待解问题.
A – 请将原文中从“ChatTTS icon indicating”起、到“sample_rate = torchaudio.load(filename)”为止（含这一处）的部分一字不改地照录下来。
B – 依据原文回答下列各题：
(i) 这个议题是由哪个用户开启的？
(ii) 代码里 RefineTextParams 的 prompt 参数取什么值？
(iii) InferCodeParams 中 top_K 被设为多少？

原始文档.
ChatTTS icon indicating copy to clipboard operation
ChatTTS copied to clipboard

chat.sample_audio_speaker(wav) 功能为从音频文件提取音色吗?是否可以替代 chat.sample_random_speaker() 生成的speaker

Open flystarhe opened this issue 1 year ago • 4 comments

代码:

    filename = f"chattts-rand-speaker-{i:03d}.se.wav"

    wav, sample_rate = torchaudio.load(filename)
    wav = wav[0]

    speaker = chat.sample_audio_speaker(wav)

    params_infer_code = ChatTTS.Chat.InferCodeParams(
        # spk_emb=speaker,   # add sampled speaker
        temperature=0.3,   # using custom temperature
        top_P=0.7,         # top P decode
        top_K=20,          # top K decode
        show_tqdm=False,   # no tqdm
        manual_seed=1234,  # seed
    )

    params_refine_text = ChatTTS.Chat.RefineTextParams(
        prompt="[oral_0][laugh_0][break_6]",
        show_tqdm=False,
        manual_seed=1234,
    )

    wavs = chat.infer(
        [text],
        params_refine_text=params_refine_text,
        params_infer_code=params_infer_code,
    )

源数据
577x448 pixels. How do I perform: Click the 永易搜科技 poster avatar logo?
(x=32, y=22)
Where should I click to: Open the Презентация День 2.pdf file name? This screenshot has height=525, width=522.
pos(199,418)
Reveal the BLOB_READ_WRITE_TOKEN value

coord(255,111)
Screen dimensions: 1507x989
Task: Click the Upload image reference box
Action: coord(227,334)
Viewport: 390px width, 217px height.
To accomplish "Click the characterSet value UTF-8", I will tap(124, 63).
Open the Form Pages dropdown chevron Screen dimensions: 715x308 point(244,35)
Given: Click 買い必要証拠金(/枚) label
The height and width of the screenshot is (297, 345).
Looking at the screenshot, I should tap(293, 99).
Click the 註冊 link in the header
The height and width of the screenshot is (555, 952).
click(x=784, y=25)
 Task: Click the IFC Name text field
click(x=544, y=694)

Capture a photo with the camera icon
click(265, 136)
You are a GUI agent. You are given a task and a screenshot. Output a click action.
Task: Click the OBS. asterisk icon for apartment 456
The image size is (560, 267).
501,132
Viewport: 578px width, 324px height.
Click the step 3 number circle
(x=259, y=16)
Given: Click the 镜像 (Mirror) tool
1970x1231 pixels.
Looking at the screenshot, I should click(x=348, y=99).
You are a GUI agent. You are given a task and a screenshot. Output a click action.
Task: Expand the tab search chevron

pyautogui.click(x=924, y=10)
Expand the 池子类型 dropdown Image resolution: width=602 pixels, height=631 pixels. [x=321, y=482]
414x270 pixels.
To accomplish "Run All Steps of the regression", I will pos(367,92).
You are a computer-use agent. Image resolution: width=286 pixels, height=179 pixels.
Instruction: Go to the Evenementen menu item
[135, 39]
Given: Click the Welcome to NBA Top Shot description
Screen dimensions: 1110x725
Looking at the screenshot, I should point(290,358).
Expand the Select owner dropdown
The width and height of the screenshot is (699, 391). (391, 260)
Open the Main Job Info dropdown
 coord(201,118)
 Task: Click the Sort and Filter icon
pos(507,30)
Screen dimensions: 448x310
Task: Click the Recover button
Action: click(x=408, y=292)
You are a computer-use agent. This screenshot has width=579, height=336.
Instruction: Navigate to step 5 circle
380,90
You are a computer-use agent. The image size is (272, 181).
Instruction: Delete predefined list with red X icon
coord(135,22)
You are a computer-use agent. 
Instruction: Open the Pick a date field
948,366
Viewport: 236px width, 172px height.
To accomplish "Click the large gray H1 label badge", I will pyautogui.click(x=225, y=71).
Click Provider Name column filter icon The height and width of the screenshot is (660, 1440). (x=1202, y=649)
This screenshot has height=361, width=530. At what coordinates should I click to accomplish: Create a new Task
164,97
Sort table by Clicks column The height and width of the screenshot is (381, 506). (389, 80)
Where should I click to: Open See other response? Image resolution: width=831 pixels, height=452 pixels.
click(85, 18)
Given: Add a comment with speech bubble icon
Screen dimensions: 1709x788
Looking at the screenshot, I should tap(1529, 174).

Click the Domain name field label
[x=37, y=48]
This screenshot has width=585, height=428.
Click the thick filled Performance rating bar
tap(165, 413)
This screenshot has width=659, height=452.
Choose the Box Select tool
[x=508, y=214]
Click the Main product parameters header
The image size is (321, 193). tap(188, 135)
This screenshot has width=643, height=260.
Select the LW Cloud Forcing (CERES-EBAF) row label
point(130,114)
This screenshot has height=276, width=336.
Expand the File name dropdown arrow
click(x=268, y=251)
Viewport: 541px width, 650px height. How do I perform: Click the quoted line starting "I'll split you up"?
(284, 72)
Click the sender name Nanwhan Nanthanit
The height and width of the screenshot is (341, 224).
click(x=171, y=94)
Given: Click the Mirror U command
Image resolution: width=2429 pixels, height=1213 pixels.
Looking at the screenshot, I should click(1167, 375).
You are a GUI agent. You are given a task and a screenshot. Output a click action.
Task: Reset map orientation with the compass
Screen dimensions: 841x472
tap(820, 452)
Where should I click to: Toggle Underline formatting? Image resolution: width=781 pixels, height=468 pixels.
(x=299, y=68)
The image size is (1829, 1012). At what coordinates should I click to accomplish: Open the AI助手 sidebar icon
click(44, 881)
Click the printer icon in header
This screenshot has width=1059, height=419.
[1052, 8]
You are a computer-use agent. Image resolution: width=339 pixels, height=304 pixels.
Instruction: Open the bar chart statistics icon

完整答案.
A –
ChatTTS icon indicating copy to clipboard operation
ChatTTS copied to clipboard

chat.sample_audio_speaker(wav) 功能为从音频文件提取音色吗?是否可以替代 chat.sample_random_speaker() 生成的speaker

Open flystarhe opened this issue 1 year ago • 4 comments

代码:

    filename = f"chattts-rand-speaker-{i:03d}.se.wav"

    wav, sample_rate = torchaudio.load(filename)

B –
(i) flystarhe
(ii) "[oral_0][laugh_0][break_6]"
(iii) 20